* What you are asked to do *
Read through the entries below and copy each line where "Follow" turns up.

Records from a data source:
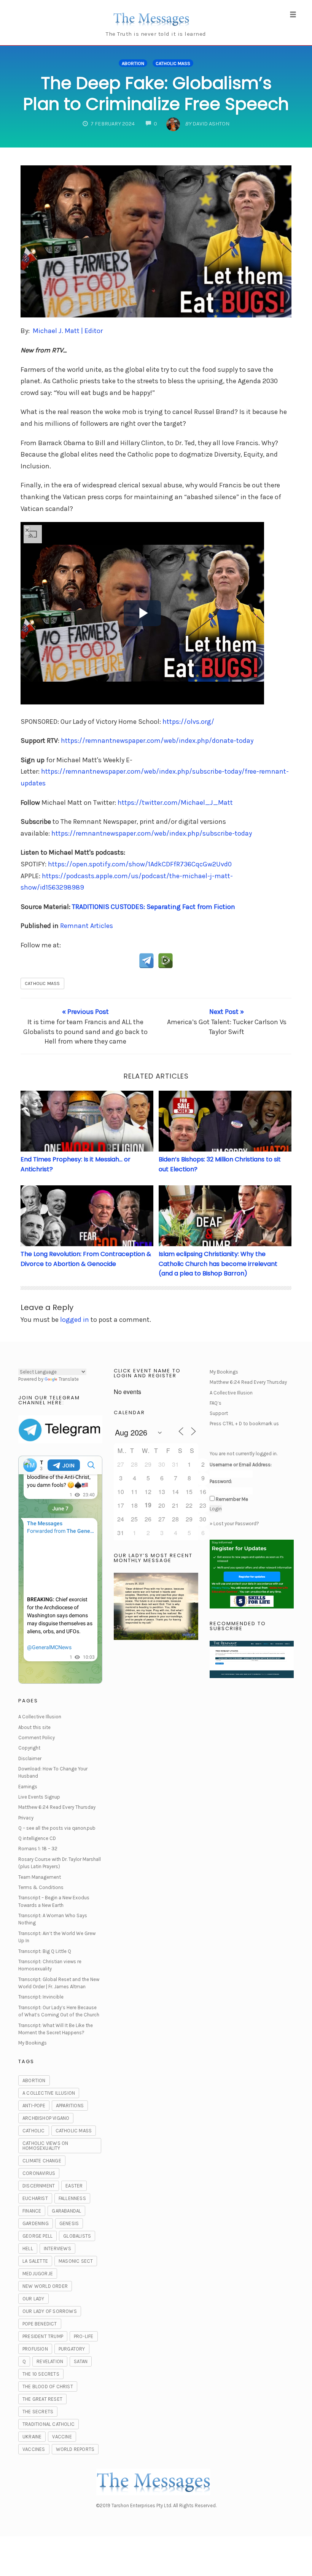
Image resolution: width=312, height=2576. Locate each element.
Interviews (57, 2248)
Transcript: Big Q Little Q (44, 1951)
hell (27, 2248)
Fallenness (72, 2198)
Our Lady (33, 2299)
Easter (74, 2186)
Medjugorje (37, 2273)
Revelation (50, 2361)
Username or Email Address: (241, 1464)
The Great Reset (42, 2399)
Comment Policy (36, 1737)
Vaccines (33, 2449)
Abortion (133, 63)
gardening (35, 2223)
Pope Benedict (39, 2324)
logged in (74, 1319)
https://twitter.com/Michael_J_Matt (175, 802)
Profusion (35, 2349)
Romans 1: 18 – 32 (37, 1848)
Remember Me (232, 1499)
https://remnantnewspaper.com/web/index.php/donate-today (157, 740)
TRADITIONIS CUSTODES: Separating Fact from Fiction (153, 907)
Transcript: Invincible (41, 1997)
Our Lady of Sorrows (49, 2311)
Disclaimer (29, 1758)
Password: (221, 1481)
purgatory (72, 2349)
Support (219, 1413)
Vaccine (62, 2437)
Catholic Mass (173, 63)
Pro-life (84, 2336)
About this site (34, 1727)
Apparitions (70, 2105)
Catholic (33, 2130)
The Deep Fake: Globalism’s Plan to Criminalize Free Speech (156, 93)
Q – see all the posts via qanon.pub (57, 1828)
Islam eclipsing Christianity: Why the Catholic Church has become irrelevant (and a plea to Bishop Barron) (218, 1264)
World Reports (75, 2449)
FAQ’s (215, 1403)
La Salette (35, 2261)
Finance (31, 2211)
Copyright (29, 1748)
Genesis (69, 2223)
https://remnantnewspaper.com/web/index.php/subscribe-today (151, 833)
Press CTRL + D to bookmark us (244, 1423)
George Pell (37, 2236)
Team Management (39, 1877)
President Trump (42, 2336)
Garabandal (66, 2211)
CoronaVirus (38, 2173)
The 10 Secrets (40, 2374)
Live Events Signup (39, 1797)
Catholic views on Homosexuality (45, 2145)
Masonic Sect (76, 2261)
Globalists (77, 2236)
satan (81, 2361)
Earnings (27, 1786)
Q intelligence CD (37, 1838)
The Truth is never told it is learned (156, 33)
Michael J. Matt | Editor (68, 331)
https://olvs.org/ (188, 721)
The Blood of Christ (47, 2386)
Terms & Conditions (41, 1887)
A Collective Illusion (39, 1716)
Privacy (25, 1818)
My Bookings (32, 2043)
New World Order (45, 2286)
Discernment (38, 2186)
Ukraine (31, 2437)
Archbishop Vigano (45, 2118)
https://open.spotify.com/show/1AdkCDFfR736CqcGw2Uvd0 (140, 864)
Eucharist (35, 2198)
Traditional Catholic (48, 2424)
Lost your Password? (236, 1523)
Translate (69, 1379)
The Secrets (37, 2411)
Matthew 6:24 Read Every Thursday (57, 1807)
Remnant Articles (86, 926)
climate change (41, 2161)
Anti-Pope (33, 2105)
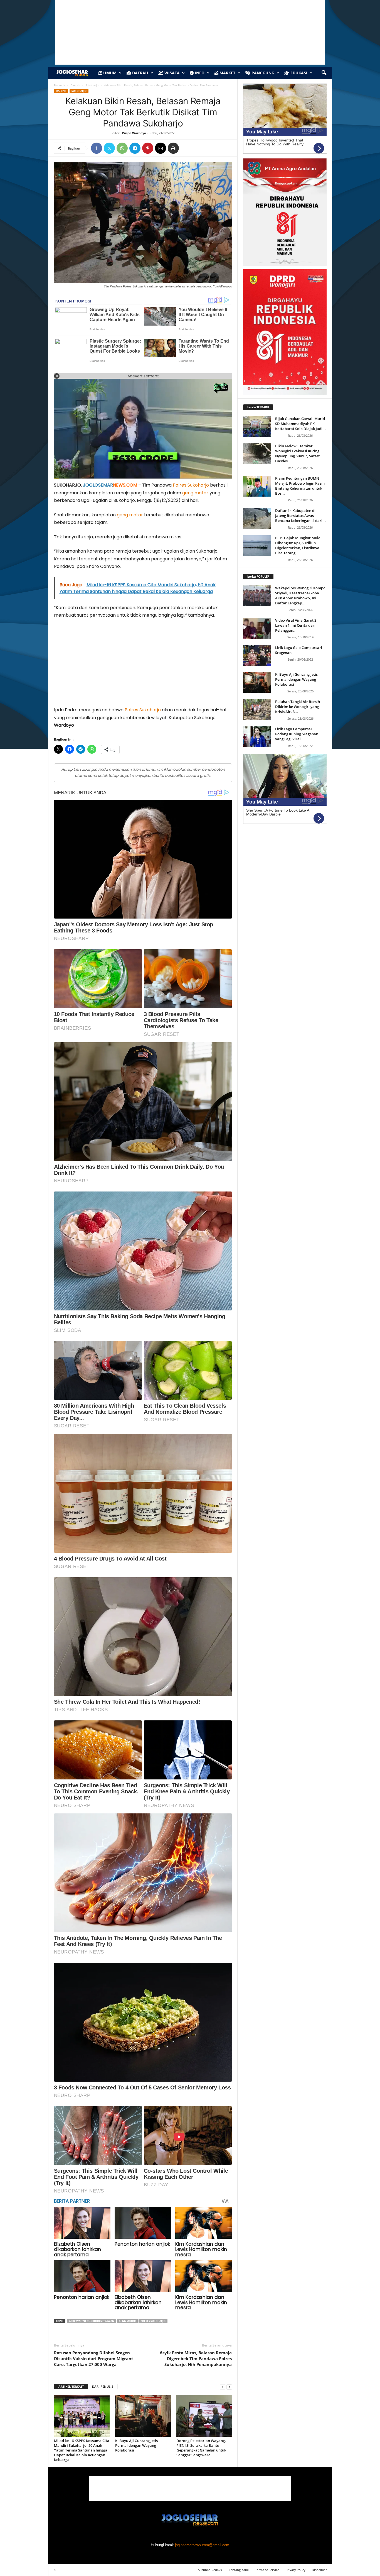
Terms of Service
---
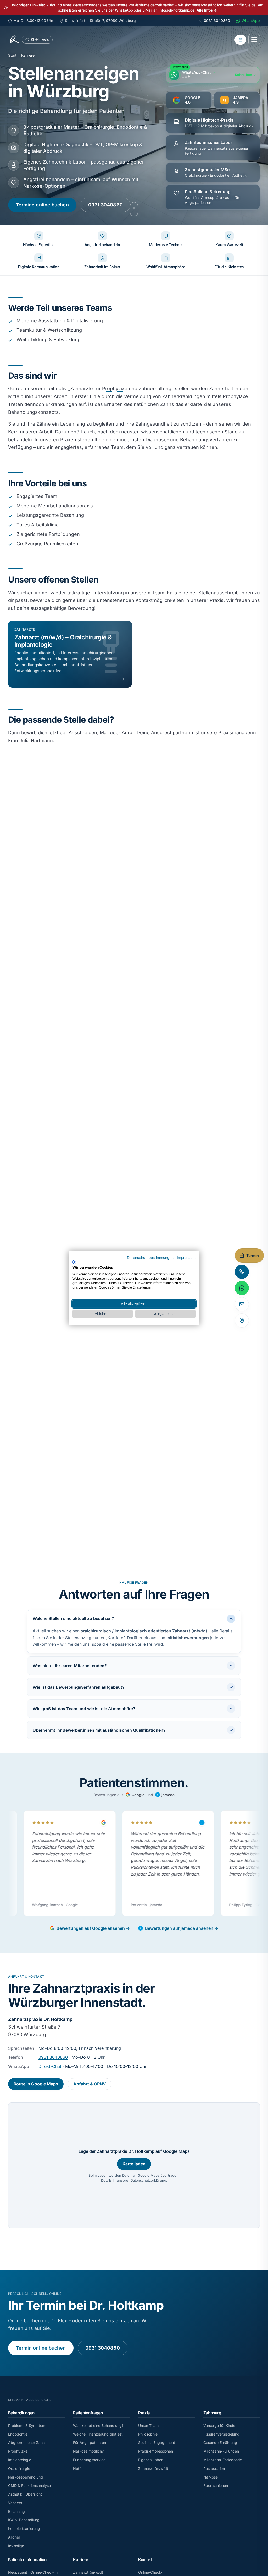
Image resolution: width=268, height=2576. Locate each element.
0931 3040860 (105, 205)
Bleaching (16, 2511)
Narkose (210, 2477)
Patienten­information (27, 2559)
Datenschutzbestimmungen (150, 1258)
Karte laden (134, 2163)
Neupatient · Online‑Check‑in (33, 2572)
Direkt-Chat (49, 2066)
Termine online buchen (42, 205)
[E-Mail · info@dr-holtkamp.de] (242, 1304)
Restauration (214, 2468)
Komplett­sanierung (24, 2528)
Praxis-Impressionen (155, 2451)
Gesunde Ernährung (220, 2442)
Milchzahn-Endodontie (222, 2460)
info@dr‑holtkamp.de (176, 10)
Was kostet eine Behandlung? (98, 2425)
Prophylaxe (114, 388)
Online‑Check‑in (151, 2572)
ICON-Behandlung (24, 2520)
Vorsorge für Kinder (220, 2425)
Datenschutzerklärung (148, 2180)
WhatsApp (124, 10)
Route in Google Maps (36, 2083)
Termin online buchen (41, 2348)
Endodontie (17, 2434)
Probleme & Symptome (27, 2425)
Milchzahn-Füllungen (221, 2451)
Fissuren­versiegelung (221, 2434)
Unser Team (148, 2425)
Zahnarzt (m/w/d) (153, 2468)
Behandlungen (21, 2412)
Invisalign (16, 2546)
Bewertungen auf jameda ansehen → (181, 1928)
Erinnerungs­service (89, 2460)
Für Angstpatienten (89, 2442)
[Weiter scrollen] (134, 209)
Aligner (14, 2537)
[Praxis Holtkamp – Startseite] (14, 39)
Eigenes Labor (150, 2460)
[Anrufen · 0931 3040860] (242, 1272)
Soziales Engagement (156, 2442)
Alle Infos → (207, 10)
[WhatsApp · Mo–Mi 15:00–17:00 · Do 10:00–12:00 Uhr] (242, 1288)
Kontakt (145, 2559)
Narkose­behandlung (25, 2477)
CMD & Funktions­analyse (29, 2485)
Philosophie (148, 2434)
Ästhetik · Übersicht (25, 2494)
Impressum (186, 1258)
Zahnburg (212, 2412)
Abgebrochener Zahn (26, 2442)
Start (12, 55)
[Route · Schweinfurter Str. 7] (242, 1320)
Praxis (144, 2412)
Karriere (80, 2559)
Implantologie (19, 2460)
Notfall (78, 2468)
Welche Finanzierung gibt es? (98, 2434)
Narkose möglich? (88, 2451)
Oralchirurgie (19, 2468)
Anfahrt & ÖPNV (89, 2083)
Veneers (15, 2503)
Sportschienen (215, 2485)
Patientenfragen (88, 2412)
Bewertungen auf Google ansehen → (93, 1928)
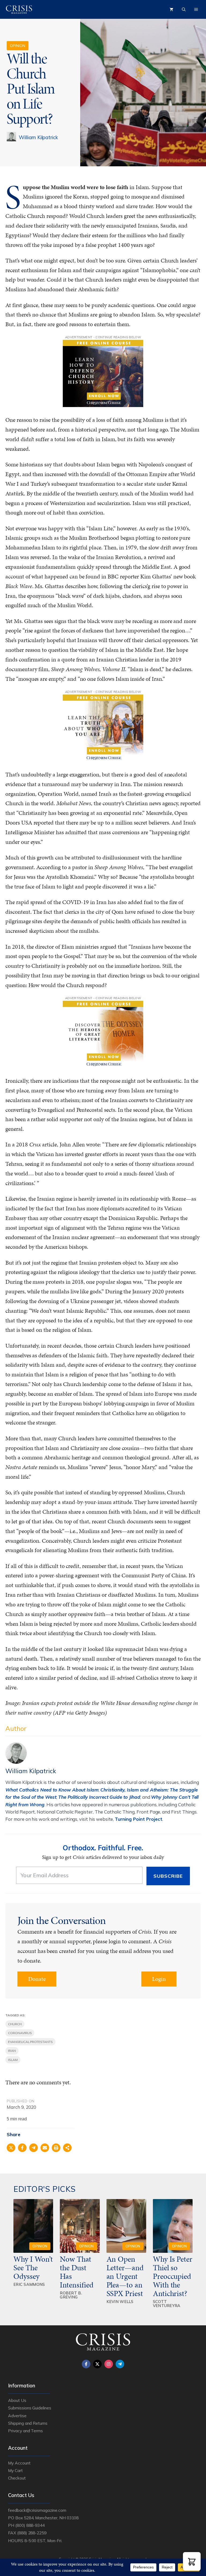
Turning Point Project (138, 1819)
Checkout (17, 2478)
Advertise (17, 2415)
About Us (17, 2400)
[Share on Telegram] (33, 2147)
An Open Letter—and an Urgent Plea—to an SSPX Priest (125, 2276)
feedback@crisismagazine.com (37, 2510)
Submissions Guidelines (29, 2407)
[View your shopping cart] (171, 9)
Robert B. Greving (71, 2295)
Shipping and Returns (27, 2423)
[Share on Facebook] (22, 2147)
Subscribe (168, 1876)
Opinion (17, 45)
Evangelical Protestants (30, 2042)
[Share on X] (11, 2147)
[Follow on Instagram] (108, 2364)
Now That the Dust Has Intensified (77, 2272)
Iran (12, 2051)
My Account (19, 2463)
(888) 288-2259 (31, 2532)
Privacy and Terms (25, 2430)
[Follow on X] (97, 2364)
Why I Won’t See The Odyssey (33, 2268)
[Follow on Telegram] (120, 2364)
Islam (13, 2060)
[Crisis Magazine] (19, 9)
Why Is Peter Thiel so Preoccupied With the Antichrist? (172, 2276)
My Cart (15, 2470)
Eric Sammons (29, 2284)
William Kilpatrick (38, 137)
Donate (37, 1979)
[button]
--
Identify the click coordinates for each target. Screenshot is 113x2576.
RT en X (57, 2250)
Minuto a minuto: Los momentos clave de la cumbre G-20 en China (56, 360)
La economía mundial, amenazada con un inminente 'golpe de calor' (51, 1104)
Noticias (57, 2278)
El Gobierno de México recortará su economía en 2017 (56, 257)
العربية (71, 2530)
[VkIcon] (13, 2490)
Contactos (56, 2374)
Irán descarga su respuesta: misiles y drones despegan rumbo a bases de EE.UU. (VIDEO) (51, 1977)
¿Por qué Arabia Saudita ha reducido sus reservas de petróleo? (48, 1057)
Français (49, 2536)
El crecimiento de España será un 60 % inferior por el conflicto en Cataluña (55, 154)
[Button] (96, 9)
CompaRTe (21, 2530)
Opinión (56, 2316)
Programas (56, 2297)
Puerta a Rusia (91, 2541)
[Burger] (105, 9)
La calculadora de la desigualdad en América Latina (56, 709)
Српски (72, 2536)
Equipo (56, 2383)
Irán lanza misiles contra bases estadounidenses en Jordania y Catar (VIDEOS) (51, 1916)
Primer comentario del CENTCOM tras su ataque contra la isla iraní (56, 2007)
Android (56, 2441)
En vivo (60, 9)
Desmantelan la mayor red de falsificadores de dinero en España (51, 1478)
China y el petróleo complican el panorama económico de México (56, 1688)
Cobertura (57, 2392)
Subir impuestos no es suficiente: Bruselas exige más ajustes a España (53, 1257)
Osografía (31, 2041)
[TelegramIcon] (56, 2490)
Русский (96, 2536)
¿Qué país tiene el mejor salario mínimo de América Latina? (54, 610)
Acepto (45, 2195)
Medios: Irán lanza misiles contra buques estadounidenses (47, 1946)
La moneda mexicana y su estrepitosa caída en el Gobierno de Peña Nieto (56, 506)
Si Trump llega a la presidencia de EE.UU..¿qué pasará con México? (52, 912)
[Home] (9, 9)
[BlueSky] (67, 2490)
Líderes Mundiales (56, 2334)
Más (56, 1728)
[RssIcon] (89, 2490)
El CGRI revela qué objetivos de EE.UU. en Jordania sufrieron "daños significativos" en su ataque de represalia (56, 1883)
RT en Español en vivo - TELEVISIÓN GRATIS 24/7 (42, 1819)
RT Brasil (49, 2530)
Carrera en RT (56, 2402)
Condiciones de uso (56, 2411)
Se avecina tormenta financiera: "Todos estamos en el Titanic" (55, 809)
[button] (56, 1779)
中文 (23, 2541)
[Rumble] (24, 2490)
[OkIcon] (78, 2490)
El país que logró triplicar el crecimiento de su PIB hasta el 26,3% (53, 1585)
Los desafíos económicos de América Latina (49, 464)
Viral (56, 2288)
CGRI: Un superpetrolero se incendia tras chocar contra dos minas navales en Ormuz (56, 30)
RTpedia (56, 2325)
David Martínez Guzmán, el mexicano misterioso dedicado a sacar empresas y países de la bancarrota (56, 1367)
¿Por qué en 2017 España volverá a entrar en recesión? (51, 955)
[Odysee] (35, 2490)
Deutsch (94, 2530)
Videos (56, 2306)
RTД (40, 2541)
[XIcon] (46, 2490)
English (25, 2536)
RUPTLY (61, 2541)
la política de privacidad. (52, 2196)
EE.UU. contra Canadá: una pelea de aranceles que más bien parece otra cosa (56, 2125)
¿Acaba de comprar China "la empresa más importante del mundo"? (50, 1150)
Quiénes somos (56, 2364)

* Response to this exercise *
[Follow on Instagram] (108, 2364)
[Follow on X] (97, 2364)
[Follow on Telegram] (120, 2364)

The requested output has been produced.